■ ACTIVITY ■
Skip every picture and copy only the lines from the one containing "The width and height of the screenshot is (1074, 616)." to the final line of the records below.

[Collected data]

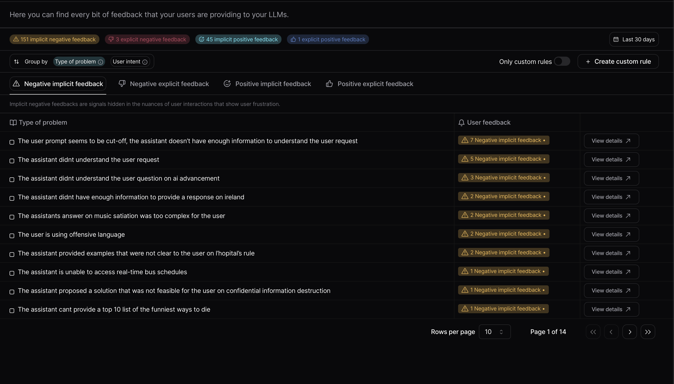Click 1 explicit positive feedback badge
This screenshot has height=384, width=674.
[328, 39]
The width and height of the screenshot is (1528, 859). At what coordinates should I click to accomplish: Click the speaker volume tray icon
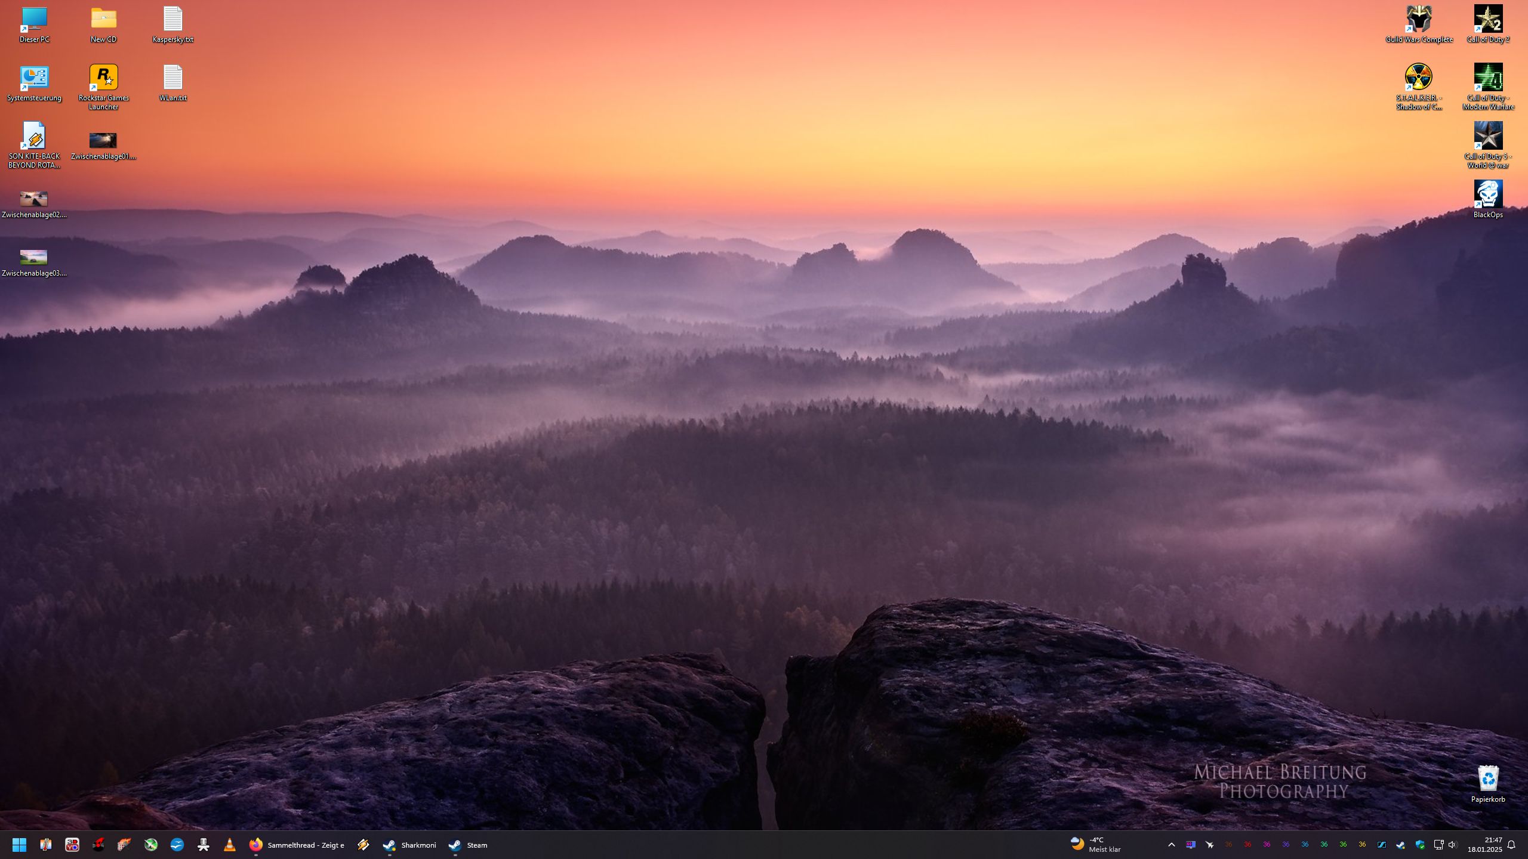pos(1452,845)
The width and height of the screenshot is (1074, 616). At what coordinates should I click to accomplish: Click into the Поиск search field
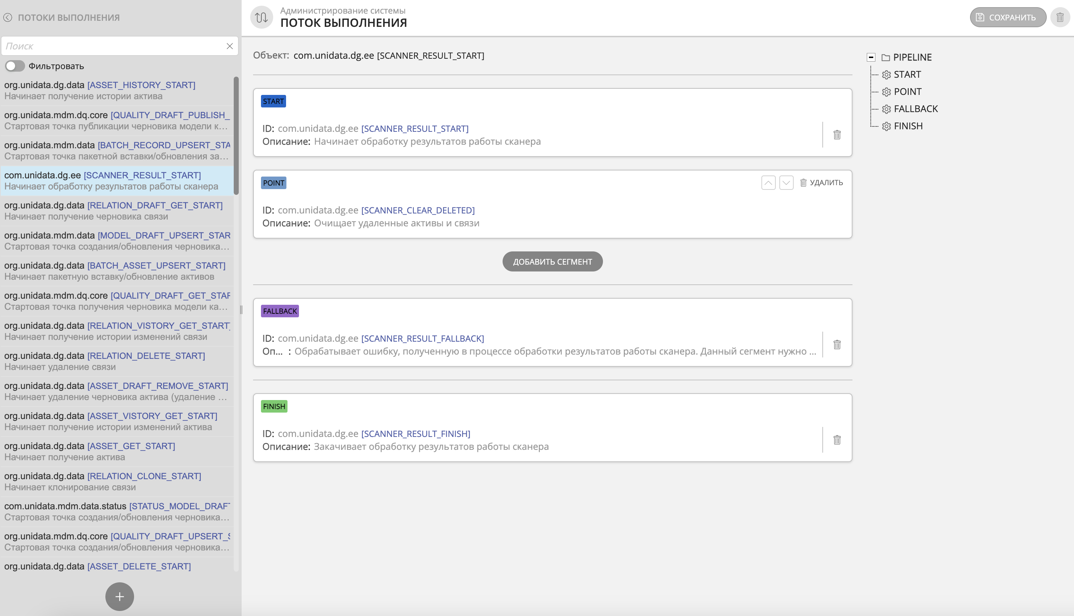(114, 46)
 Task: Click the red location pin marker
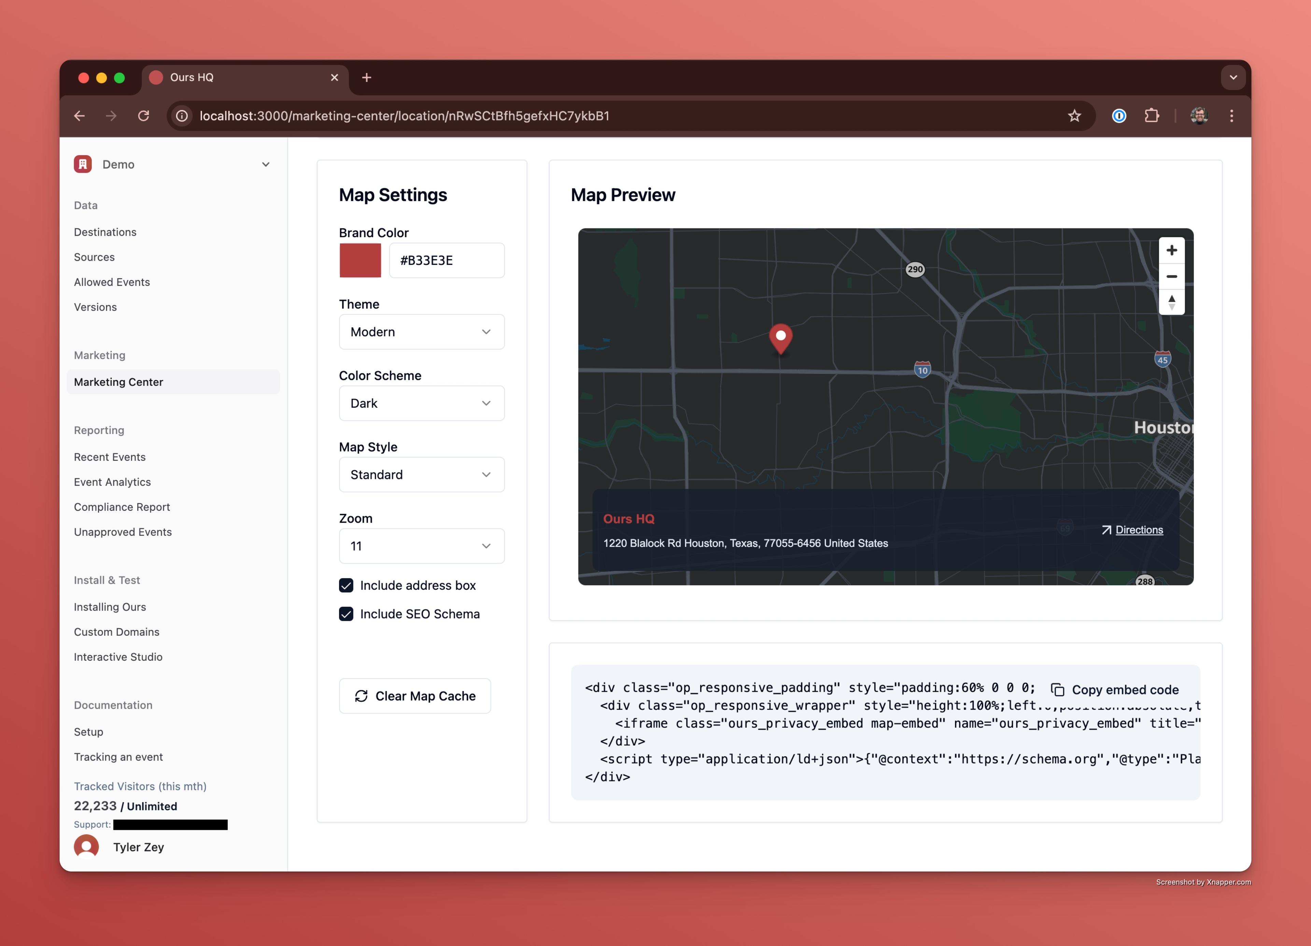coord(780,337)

■ COMPLETED EXERCISE ■
The width and height of the screenshot is (1074, 616). At what coordinates should I click to accomplish: Click into the Поиск search field
(114, 46)
 Task: Click the red location pin marker
coord(780,337)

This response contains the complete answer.